Paris, le lundi 7 août 2023 – Alors que de plus en plus de médecins généralistes facturent des dépassements d’honoraires à leurs patients, les courriers de rappel à l’ordre de la CNAM se multiplient.
« Même si vos revendications tarifaires peuvent pleinement et librement s’exprimer, elles ne peuvent pas conduire à pratiquer des tarifs qui augmentent le reste à charge pour les patients ». Voici le courrier, envoyé par la CNAM, reçu il y a quelques jours par Dr Olivier Leroy. Généraliste à Angers, il fait partie de ces nombreux omnipraticiens à travers la France qui refusent d’appliquer le tarif de la consultation de la Sécurité Sociale (25 euros actuellement, 26,50 euros à partir de novembre en application du règlement arbitral) et qui facturent unilatéralement à leurs patients des consultations à 30 euros voir plus. « C’est de l’intimidation pure et simple avec une menace de nous prendre des indus » commente le médecin à la lecture de la lettre.
Cette fronde tarifaire a débuté en mai dernier, quelques semaines après que le règlement arbitral, adopté en lieu et place de la convention médicale, n’a augmenté le tarif de la consultation que de 1,50 euros, au grand dam des syndicats qui réclamaient un C à 30 voire 50 euros. Semaine après semaine, le mouvement prend de l’ampleur et s’organise à partir des médecins de terrain eux-mêmes. Dans les Ardennes, ce sont 60 généralistes qui ont décidé ensemble de fixer le tarif de leur consultation à 60 euros début juin. En Loire-Atlantique, ils sont 200 à participer à ce mouvement. Des collectifs s’organisent également dans les Hauts-de-France, le Grand Est et l’Ile-de-France.

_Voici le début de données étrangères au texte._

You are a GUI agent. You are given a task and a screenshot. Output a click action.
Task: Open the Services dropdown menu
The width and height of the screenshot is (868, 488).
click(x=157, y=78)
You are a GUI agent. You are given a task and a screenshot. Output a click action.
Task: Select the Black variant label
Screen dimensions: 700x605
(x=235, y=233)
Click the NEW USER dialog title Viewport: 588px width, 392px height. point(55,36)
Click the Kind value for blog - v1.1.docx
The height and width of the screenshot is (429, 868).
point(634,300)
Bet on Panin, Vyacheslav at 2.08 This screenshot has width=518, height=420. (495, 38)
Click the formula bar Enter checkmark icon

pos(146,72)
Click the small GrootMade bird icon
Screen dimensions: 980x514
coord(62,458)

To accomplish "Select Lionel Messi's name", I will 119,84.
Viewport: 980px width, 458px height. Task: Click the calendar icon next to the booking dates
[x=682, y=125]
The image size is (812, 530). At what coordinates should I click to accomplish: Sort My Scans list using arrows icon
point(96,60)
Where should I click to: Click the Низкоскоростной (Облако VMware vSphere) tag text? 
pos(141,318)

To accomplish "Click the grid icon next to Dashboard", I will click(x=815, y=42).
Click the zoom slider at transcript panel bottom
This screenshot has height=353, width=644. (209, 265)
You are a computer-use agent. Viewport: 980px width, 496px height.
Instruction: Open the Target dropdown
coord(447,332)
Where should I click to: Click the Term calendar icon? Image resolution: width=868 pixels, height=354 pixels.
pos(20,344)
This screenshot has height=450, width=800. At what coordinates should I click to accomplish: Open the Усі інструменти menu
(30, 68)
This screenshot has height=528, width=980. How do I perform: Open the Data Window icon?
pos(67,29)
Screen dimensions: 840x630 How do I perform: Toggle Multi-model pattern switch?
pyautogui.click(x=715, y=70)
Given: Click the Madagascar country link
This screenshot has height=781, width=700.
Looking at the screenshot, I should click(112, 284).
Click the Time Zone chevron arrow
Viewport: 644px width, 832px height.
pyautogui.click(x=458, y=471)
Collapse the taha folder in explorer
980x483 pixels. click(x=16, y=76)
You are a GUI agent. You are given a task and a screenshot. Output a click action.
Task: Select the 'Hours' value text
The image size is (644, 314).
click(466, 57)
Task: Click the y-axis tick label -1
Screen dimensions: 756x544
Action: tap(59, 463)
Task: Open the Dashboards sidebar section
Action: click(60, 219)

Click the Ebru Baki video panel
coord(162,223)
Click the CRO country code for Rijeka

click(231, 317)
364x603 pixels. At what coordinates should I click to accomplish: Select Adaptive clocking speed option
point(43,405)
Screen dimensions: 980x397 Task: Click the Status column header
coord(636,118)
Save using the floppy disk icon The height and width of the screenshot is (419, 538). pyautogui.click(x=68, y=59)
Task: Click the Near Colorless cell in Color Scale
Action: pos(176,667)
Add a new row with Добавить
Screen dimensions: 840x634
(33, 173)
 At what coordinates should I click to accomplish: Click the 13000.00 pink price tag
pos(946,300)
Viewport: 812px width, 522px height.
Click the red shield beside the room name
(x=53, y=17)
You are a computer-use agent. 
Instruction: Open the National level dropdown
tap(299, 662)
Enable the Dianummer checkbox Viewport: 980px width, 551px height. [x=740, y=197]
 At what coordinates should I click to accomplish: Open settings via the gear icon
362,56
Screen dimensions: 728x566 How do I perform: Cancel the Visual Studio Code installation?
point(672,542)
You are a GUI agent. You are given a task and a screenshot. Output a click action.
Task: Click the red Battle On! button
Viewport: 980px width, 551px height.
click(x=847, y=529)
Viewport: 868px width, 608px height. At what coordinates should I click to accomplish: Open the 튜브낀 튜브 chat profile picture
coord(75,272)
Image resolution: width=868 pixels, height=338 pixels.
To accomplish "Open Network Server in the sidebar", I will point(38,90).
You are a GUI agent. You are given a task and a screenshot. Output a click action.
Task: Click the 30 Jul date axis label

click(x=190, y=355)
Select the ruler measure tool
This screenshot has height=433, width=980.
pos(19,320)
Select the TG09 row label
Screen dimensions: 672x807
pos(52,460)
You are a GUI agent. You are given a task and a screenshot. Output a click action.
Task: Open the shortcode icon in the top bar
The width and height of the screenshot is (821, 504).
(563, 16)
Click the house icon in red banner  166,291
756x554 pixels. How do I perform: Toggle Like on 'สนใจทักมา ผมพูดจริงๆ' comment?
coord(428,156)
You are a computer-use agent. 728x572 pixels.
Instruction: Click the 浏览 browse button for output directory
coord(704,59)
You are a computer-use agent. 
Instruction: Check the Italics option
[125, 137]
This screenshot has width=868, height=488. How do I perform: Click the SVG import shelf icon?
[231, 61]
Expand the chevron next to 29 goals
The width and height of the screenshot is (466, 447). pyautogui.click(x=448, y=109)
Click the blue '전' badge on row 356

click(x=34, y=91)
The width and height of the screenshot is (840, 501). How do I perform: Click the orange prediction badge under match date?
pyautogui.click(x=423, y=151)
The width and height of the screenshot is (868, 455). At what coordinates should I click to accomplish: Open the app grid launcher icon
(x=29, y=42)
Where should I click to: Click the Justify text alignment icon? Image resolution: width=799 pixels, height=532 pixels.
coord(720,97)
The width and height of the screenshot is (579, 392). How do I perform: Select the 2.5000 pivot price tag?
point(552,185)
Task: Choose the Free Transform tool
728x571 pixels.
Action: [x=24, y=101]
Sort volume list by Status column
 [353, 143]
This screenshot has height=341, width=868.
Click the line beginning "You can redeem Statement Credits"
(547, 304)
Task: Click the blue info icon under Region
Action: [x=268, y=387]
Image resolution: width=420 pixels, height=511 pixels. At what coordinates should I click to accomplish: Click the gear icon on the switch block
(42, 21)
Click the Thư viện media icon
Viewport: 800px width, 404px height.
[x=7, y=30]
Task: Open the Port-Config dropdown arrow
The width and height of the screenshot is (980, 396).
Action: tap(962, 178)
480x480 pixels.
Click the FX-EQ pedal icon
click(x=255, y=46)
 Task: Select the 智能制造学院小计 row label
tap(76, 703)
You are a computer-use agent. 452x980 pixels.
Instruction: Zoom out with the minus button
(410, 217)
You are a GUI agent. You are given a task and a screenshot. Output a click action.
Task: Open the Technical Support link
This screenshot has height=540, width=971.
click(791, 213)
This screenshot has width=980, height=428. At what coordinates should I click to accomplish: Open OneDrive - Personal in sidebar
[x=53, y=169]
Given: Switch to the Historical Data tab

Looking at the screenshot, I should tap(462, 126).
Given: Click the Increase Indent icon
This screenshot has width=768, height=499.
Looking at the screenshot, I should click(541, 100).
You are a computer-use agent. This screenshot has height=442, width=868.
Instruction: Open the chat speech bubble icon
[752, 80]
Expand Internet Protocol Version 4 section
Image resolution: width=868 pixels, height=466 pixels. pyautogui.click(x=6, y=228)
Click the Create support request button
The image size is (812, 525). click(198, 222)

« Ni marginal, ni anecdotique » selon la FMF
Difficile de dire combien de généralistes au total se sont engagés dans cette fronde. L’Assurance Maladie assure n’avoir pour le moment constaté « aucune évolution notable du recours à ce type de pratique au niveau national ». « Ce n’est ni marginal, ni anecdotique, mais ce n’est pas encore une vague de fond » répond le Dr Richard Talbot, trésorier de la Fédération des Médecins de France (FMF). Le syndicat a d’ailleurs interrogé ses adhérents et 55 % d’entre eux déclarent participer à cette fronde tarifaire.
Les praticiens qui prennent part à ce mouvement de protestation l’affirme : ils n’agissent pas pour s’enrichir (la plupart d’entre eux ne facturent que 30 euros) mais pour exprimer leur colère face à ce qu’ils estiment être du mépris de la part des autorités sanitaires. « Soit je reste au tarif Sécu et je fais de l’abattage, soit j’augmente mon tarif pour prendre le temps avec les patients et faire de la médecine de qualité » explique une généraliste parisienne qui facture 30 euros à ses patients. Comme beaucoup d’autres médecins frondeurs, elle affirme que la plupart de ses patients se montrent compréhensifs voire soutiennent son initiative.
Les syndicats se montrent pour le moins partagés face à ce mouvement de protestation. Si la FMF et la CSMF soutiennent l’initiative, les autres syndicats, tout en comprenant la colère des médecins, estiment que la fronde tarifaire n’est pas une solution à long terme. Ils s’inquiètent notamment du risque de sanction pour les médecins. En effet, si les généralistes en secteur I sont autorisés à faire des dépassements d’honoraires (côtés « DE » sur la feuille de soins), ils doivent le faire avec « tact et mesure » et seulement dans des cas exceptionnels.
Des premières sanctions pourraient tomber
La pratique du dépassement d’honoraire systématique est donc bien sur interdite et expose le médecin à des sanctions : une amende deux fois supérieure au montant des dépassements d’honoraires et, en cas de récidive, la suspension de la participation de la CNAM au paiement des cotisations sociales. In fine, la procédure peut même aller jusqu’au déconventionnement du médecin.
Après quelques mois de tolérance vis-à-vis de ce mouvement de fronde, la CNAM commence d’ailleurs à sévir. « Si les médecins persistent dans cette voie, des sanctions sont prévues » avertit l’Assurance Maladie. De plus en plus en de médecins disent avoir reçu des courriers d’avertissement de la part de leur CPAM, leur donnant un mois pour cesser tout dépassement d’honoraire. Mais l’Assurance Maladie sait qu’elle marche sur des œufs, dans un contexte particulièrement tendu. Certains médecins frondeurs pourraient être tentés de jouer l’épreuve de force, tandis que d’autres pourraient déplaquer.
La seule sortie de crise envisageable semble donc être une reprise des négociations conventionnelles, promises par la CNAM, même si aucune date précise n’a encore été donnée. Des négociations lors desquelles l’Assurance Maladie devra se montrer un peu plus généreuse pour éviter une nouvelle fronde.